Il paese che fu di Chinggis Khan sembra sempre più interessato a proiettarsi sulla scena delle relazioni internazionali, non più come conquistatore bensì come mediatore. Stretta nella morsa di due scomodi vicini, ora più ora meno alleati, quali Unione Sovietica e Cina, la Mongolia ha saputo farsi forte della situazione acquisendo la capacità di diventare tramite tra paesi in rapporti non sempre amichevoli. Questa sorta di politica del buon vicinato risulta ora molto importante per mantenere un contatto con la remota Corea del Nord, visto che Pechino, come dimostrato dalle crisi dei mesi scorsi, non ha più intenzione di fare da scudo, e megafono, al regime di Pyongyang.
La Mongolia è stato il primo paese comunista a guardare verso Ovest, già nel 1989, aderendo a pricipi democratici e di libero mercato. Subito dopo intraprese la “politica del terzo vicino” instaurando rapporti sempre più stretti con l’Unione Europea, che tuttavia diventarono davvero effettivi solo quando la Mongolia scoprì di avere enormi ricchezze nel sottosuolo, non caso la firma di un vero e proprio accordo commerciale, il Partnership Cooperation Agreement (PCA), avvenne solo nel 2013. Oggi la crescita economica mongola è tra le più alte in Asia, trainata del settore estrattivo, e la corsa allo sfruttamento delle sue miniere sta alimentando una vera e propria competizione internazionale.
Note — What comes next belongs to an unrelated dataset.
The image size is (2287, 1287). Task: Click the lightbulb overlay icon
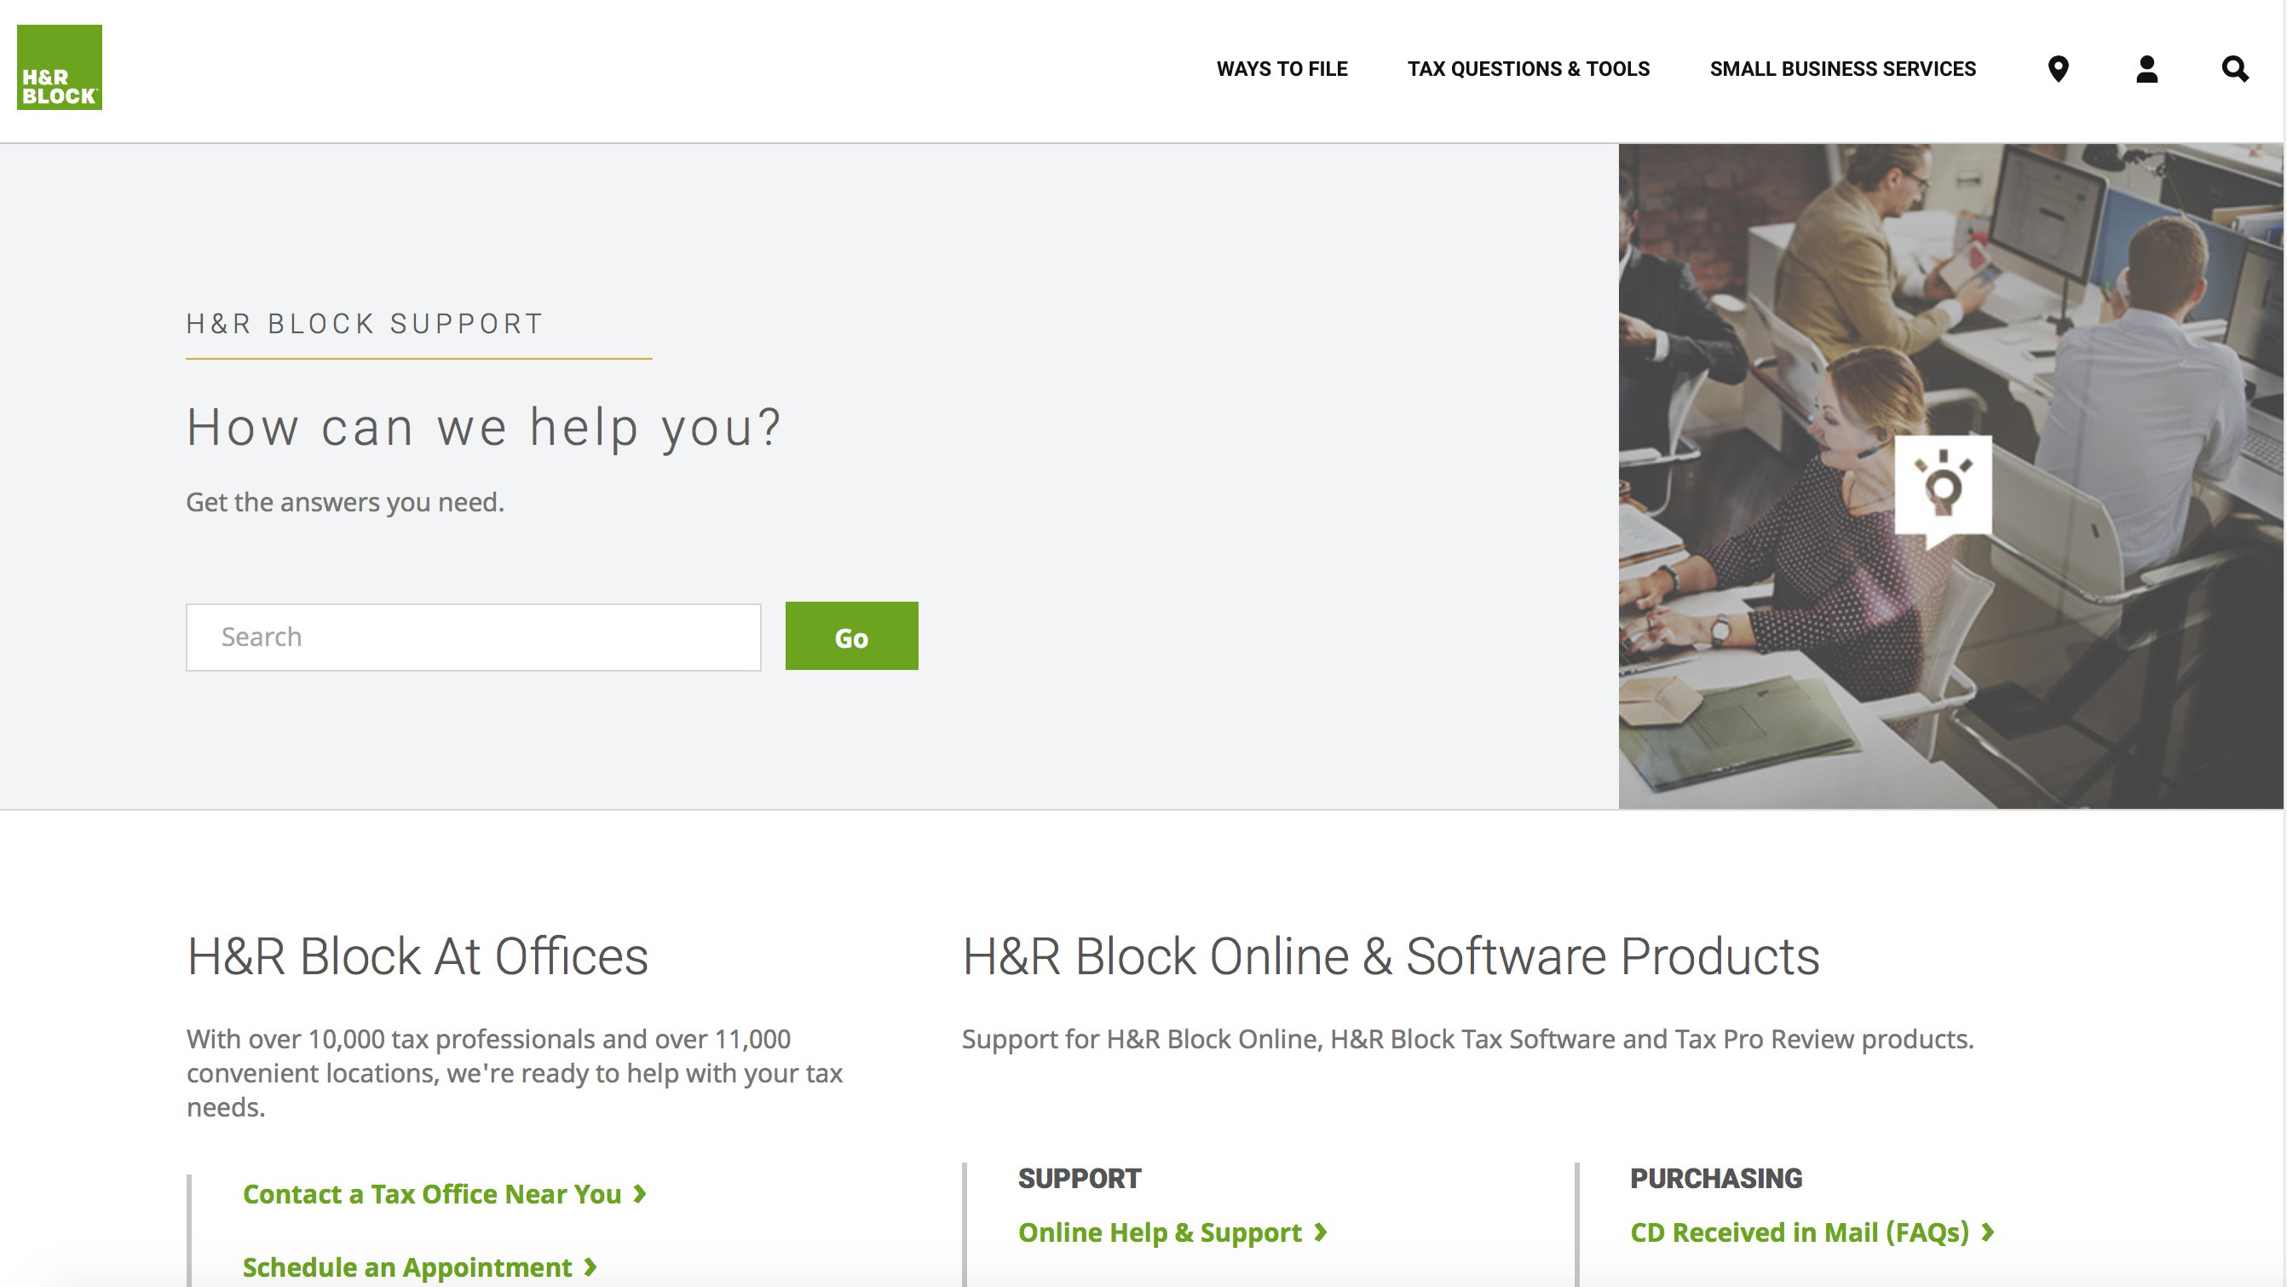[1943, 486]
Allo stesso tempo la Mongolia ha mantenuto un forte rapporto diplomatico con la Corea del Nord, eccettuata una breve crisi tra il 1999 ed il 2002, le cui origini possono essere fatte risalire alla seconda guerra mondiale, quando il futuro leader nordcoreano Kim Il Sung si unì alle forze mongole per combattere i giapponesi. Proprio recentemente i due paesi hanno firmato accordi di diversa natura, in quella che è stata la prima visita ufficiale a Pyongyang di un capo di Stato staniero, in questo caso il mongolo Tsakhia Elbegdorj, dopo la salita al potere di Kim Jong Un. Sui contenuti degli accordi è stato mantenuto un certo riserbo ma sembra che i mongoli si siano dimostrati molto interessati ai porti nordcoreani, da dove esportare le proprie risorse, nonché agli investimenti commerciali in corso nella raffineria nordocoreana di Sungri.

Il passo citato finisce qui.